The raw GF fractions don't sum to 1. Below we normalize each day's fractions
so they sum to 1.0, matching Figure 7 where every bar reaches the top.

In [None]:
# =============================================================================
# Verification: spot-check a few days against Naveed's plot
# =============================================================================

print("Spot-check: source fractions for selected dates")
print("=" * 90)
print(f"{'Date':<14s} {'Fossil Fuel':>12s} {'Polluted Mar':>12s} {'Sea Salt':>12s} {'Wood Burn':>12s} {'Charcoal':>12s} {'Total':>8s}")
print("-" * 90)

check_dates = valid.iloc[::10]  # every 10th sample
for _, row in check_dates.iterrows():
    total = sum(row[col] for col, _, _ in STACK_ORDER)
    print(f"{str(row['date'].date()):<14s}"
          f" {row['fossil_fuel_frac']:>12.3f}"
          f" {row['polluted_marine_frac']:>12.3f}"
          f" {row['sea_salt_frac']:>12.3f}"
          f" {row['wood_frac']:>12.3f}"
          f" {row['charcoal_frac']:>12.3f}"
          f" {total:>8.3f}")

print("\nOverall means:")
for col, label, _ in STACK_ORDER:
    vals = valid[col]
    print(f"  {label:<25s}: mean={vals.mean():.3f}, min={vals.min():.3f}, max={vals.max():.3f}")

In [None]:
# =============================================================================
# Figure 7 (Normalized): Daily contribution of sources to OM — fractions sum to 1
# =============================================================================

# Prepare data
frac_col_names = [col for col, _, _ in STACK_ORDER]
valid_norm = df.dropna(subset=frac_col_names).copy()
valid_norm = valid_norm.sort_values('date').reset_index(drop=True)
valid_norm['season'] = valid_norm['Month'].apply(get_season)
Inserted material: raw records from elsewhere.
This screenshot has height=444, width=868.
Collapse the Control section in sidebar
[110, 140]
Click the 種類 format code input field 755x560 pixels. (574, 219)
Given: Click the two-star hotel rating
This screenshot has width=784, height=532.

# Normalize: divide each fraction by the row total so they sum to 1.0
row_totals = valid_norm[frac_col_names].sum(axis=1)
for col in frac_col_names:
    valid_norm[col + '_norm'] = valid_norm[col] / row_totals

# Verify normalization
norm_cols = [col + '_norm' for col in frac_col_names]
print(f"Row sums after normalization — min: {valid_norm[norm_cols].sum(axis=1).min():.4f}, "
      f"max: {valid_norm[norm_cols].sum(axis=1).max():.4f}")
print(f"Plotting {len(valid_norm)} samples from {valid_norm['date'].min().date()} to {valid_norm['date'].max().date()}")

# --- Create figure with two axes: season strip on top, bars below ---
fig, (ax_season, ax) = plt.subplots(
    2, 1, figsize=(18, 7),
    gridspec_kw={'height_ratios': [1, 20], 'hspace': 0.02},
    sharex=True
)

# Use date positions for x-axis (actual dates, not sequential index)
dates = valid_norm['date'].values
bar_width = 2.0
x_dates = mdates.date2num(dates)

# --- Draw stacked bars (normalized) ---
bottom = np.zeros(len(valid_norm))

for col, label, color in STACK_ORDER:
    values = valid_norm[col + '_norm'].values
    ax.bar(x_dates, values, width=bar_width, bottom=bottom,
           color=color, label=label, edgecolor='white', linewidth=0.3)
    bottom += values

# --- Draw season strip at top ---
season_color_map = {name: color for name, _, color in SEASON_DEFS}

date_min = x_dates.min() - bar_width
date_max = x_dates.max() + bar_width

current_season = valid_norm.iloc[0]['season']
seg_start = date_min

for i in range(1, len(valid_norm)):
    s = valid_norm.iloc[i]['season']
    if s != current_season:
        boundary = (x_dates[i] + x_dates[i-1]) / 2
        ax_season.axvspan(seg_start, boundary,
                          color=season_color_map[current_season], alpha=0.9)
        seg_start = boundary
        current_season = s

ax_season.axvspan(seg_start, date_max,
                  color=season_color_map[current_season], alpha=0.9)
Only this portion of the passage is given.